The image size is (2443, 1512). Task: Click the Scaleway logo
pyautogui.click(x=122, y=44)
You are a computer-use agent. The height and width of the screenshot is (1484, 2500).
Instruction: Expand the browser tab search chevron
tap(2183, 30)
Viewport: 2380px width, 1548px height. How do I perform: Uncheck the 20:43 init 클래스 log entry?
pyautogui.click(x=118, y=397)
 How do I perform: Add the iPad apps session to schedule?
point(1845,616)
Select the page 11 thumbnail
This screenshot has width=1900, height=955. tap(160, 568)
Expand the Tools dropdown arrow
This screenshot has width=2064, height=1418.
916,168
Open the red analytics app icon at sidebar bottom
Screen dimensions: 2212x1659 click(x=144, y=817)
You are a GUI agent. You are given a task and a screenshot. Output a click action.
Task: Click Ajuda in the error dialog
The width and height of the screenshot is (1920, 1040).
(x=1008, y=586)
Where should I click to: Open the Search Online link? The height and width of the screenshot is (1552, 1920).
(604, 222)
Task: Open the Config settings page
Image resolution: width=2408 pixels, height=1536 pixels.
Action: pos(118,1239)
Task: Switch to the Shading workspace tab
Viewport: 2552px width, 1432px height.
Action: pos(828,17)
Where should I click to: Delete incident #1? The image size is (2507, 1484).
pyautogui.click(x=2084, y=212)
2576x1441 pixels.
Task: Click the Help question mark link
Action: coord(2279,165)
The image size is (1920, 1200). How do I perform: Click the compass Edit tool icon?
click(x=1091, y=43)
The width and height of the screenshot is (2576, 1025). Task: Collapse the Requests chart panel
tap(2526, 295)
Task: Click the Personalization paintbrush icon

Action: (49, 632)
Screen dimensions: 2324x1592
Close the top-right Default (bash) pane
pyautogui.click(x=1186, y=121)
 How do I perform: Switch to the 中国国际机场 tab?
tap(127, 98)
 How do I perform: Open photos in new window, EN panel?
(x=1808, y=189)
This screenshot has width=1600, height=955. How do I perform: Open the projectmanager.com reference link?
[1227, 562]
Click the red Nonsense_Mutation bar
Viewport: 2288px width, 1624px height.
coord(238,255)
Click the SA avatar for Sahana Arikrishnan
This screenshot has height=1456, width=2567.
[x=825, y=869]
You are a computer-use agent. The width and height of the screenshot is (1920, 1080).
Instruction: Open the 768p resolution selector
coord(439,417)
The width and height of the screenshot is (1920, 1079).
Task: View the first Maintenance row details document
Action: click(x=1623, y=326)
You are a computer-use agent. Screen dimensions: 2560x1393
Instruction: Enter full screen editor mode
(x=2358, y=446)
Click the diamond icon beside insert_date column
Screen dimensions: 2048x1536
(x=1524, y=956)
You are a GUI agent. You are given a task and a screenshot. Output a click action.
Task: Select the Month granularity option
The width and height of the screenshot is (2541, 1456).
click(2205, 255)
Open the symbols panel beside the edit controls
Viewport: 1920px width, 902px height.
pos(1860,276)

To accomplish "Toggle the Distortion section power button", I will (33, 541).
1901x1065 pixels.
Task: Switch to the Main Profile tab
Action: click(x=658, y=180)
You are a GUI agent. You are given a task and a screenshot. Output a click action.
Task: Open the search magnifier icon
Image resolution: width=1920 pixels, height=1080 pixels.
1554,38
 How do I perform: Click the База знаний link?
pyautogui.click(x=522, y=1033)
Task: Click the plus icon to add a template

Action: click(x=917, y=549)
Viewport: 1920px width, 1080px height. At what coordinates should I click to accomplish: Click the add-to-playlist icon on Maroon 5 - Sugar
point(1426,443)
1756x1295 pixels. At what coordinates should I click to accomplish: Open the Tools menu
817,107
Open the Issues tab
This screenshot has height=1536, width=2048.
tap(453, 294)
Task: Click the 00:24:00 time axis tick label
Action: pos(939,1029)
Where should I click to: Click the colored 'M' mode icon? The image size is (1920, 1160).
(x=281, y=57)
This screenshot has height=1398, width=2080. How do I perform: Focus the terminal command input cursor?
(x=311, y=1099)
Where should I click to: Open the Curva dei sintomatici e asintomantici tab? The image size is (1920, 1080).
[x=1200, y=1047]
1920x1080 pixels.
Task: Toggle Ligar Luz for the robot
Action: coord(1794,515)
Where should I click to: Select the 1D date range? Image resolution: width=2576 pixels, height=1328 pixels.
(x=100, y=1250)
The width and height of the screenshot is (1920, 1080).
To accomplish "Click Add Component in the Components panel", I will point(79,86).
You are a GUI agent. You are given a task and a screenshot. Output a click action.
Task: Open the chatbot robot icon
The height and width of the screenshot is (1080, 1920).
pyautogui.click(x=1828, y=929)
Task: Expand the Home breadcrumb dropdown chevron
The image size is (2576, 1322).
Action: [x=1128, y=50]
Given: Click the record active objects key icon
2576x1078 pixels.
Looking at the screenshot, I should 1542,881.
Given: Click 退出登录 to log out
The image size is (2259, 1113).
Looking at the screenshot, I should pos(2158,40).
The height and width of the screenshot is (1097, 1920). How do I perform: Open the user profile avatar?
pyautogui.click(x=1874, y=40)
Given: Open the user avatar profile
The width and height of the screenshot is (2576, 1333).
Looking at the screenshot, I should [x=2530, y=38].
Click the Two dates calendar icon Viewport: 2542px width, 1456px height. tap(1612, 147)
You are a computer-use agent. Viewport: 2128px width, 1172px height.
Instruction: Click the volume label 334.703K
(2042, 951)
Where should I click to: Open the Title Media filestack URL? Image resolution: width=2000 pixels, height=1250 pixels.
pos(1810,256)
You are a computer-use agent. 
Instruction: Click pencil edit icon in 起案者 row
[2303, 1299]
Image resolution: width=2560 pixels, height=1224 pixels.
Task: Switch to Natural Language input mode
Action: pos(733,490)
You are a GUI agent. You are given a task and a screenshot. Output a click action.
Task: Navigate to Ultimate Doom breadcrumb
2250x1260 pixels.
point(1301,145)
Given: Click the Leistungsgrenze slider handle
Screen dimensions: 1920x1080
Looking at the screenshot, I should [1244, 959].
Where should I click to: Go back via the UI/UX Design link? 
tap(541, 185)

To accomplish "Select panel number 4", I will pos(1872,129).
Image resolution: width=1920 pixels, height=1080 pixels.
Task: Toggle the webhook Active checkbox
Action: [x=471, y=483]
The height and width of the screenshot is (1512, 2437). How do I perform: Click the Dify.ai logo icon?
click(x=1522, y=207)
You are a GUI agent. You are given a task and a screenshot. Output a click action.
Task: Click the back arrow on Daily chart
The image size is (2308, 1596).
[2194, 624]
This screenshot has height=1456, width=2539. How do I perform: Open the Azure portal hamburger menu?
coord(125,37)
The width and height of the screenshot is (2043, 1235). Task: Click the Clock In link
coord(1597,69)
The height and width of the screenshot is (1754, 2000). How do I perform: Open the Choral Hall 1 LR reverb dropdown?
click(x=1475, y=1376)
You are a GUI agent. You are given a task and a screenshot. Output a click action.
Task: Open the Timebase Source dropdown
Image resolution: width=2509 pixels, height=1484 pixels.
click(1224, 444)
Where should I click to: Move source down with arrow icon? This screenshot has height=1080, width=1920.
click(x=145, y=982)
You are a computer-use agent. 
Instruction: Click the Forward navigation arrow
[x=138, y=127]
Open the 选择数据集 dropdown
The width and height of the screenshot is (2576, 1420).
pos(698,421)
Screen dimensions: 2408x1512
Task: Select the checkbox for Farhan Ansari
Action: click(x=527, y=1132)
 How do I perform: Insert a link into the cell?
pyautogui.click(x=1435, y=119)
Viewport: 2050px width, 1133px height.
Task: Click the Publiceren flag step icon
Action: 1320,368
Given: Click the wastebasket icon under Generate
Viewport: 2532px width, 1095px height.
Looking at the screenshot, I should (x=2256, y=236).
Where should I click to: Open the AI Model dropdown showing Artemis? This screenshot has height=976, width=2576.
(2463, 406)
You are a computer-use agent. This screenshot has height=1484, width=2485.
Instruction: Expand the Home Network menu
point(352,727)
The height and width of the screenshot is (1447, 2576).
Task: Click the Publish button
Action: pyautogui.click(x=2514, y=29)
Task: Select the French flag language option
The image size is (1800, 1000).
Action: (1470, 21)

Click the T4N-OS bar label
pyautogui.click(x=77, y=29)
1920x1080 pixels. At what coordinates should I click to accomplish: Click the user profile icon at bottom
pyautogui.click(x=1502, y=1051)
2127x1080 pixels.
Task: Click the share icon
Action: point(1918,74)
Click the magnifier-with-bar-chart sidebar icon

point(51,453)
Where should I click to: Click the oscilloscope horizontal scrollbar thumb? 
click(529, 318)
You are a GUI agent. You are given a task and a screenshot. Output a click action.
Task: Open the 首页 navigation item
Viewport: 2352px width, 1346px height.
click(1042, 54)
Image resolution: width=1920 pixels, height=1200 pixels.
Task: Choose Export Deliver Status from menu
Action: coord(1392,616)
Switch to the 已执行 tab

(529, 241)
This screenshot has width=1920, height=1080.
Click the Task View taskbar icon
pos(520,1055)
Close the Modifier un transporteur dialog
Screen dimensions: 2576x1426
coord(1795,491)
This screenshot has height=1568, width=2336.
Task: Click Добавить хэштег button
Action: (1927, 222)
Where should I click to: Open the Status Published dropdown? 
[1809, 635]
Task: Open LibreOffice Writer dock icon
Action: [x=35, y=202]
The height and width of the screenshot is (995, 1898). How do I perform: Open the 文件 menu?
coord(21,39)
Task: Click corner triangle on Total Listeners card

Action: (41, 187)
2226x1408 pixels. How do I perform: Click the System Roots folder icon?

-*-*-

From the entries above, extract only the lines running from the one containing "Where should I click to: Click the oscilloscope" through the one containing "Close the Modifier un transporteur dialog", inclusive.

Where should I click to: Click the oscilloscope horizontal scrollbar thumb? 
click(529, 318)
You are a GUI agent. You are given a task and a screenshot. Output a click action.
Task: Open the 首页 navigation item
Viewport: 2352px width, 1346px height.
click(1042, 54)
Image resolution: width=1920 pixels, height=1200 pixels.
Task: Choose Export Deliver Status from menu
Action: coord(1392,616)
Switch to the 已执行 tab

(529, 241)
This screenshot has width=1920, height=1080.
Click the Task View taskbar icon
pos(520,1055)
Close the Modifier un transporteur dialog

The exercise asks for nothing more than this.